Major league affiliations
- Team: None

Minor league titles
- League titles (1): 1913
- Wild card berths (0): None

Team data
- Name: Battle Creek Crickets (1906–1915)
- Ballpark: Athletic Park (1906–1915)

= Battle Creek Crickets =

The Battle Creek Crickets were a minor league baseball team based in Battle Creek, Michigan.

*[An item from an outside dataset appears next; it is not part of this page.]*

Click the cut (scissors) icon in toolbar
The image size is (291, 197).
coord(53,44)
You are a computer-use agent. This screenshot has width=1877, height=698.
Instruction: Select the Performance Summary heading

From 1906 to 1915, the "Crickets" played as members of the Southern Michigan League for the duration of the league, winning the 1913 league championship.

The Battle Creek Crickets teams hosted their home minor league games at Athletic Park.

==History==
===1906 season===
After minor league baseball began in Battle Creek in 1895, with the Battle Creek "Adventists," who played the season as members of the Class B level Michigan State League. The Crickets were immediately preceded by the 1902 Battle Creek "Cero Frutos," who played one season in returning to membership in the Michigan State League.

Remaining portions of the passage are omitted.